In the active inflammatory phase, diffuse mixed inflammatory cell infiltration of the conjunctiva and lymphoid follicles in the stroma are observed. Lymphoid follicles are a histological hallmark of trachoma. Mild to moderate epithelial proliferation is also present.
In the cicatricial phase, chronic inflammatory infiltration predominantly composed of lymphocytes is seen in the substantia propria of the conjunctiva. The conjunctival epithelium shows squamous metaplasia or atrophy. The stroma is replaced by thick, dense, avascular scar tissue.
Vascular invasion from the superior cornea (pannus) is characteristic. Herbert’s pits form after the absorption of limbal follicles. Persistent corneal irritation due to cicatricial trichiasis leads to progression of corneal erosion, ulceration, and opacification.
Through the SAFE strategy promoted by WHO and international collaborative efforts, many countries including Benin, Gambia, Ghana, Cambodia, China, and Iran have achieved elimination of trachoma as a public health problem. The number of people visually impaired by trachoma decreased from 4.4 million in 1990 to 2.5 million in 2019.
In addition to annual mass azithromycin administration in endemic areas, twice-yearly administration is being considered in high-risk areas. Monitoring of antimicrobial resistance is also a challenge.

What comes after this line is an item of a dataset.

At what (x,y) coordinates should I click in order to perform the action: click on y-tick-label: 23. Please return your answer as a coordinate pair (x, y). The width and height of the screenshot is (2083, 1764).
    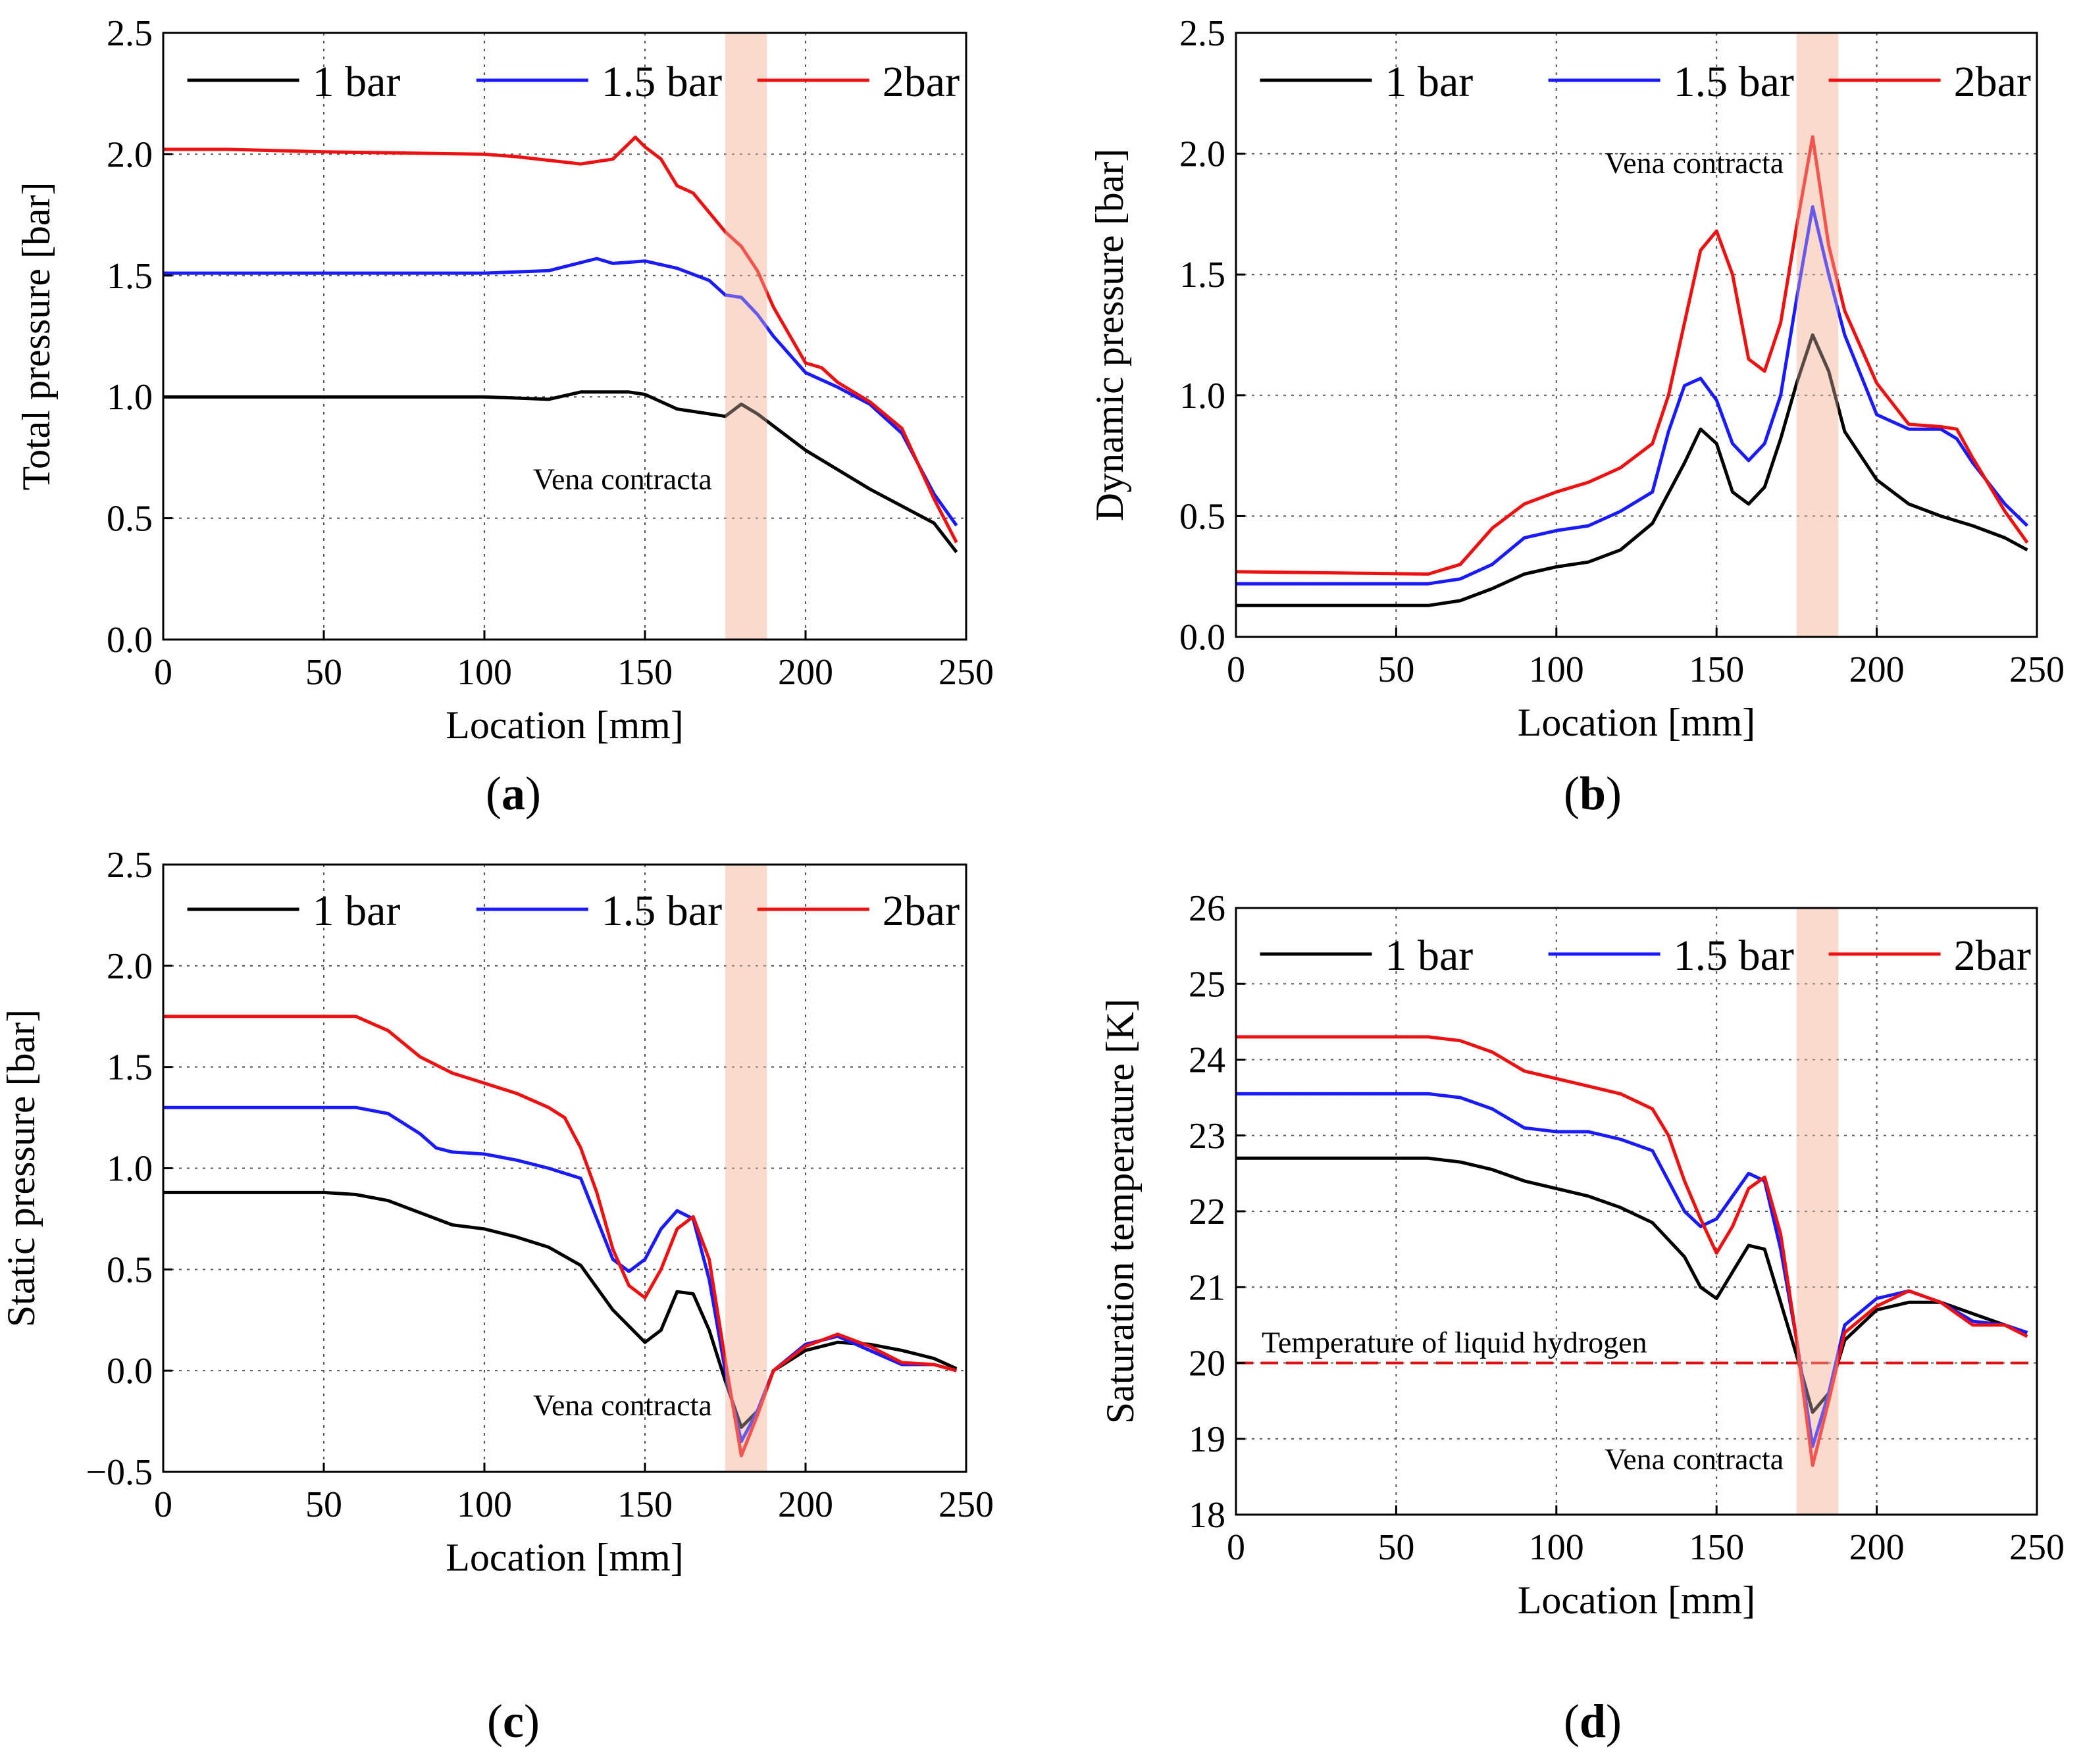
    Looking at the image, I should click on (1207, 1136).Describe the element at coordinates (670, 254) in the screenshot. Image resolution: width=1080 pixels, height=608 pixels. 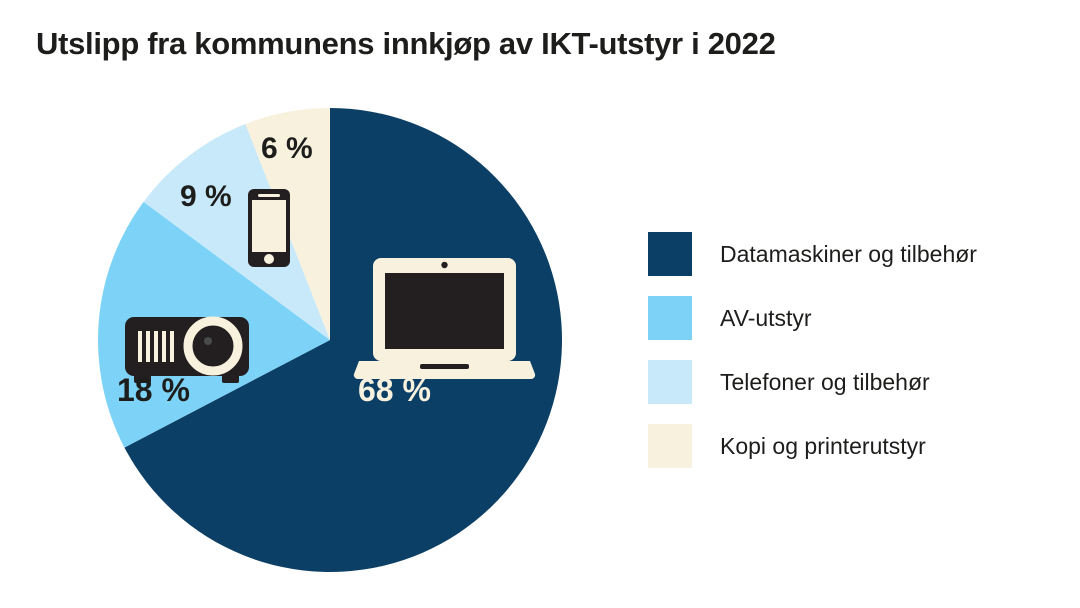
I see `legend-swatch-computers` at that location.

ompA genotyping is useful for epidemiological tracking of strains, but currently remains for research purposes only 1). Its application has been reported for diagnosing trachoma in migrants from endemic areas and for differential diagnosis of childhood conjunctivitis 1).
- Mitchell A, Patel M, Manning C, Abbott J. Reducing suspicion of sexual abuse in paediatric chlamydial conjunctivitis using ompA genotyping. BMJ Case Rep. 2021;14:e238871.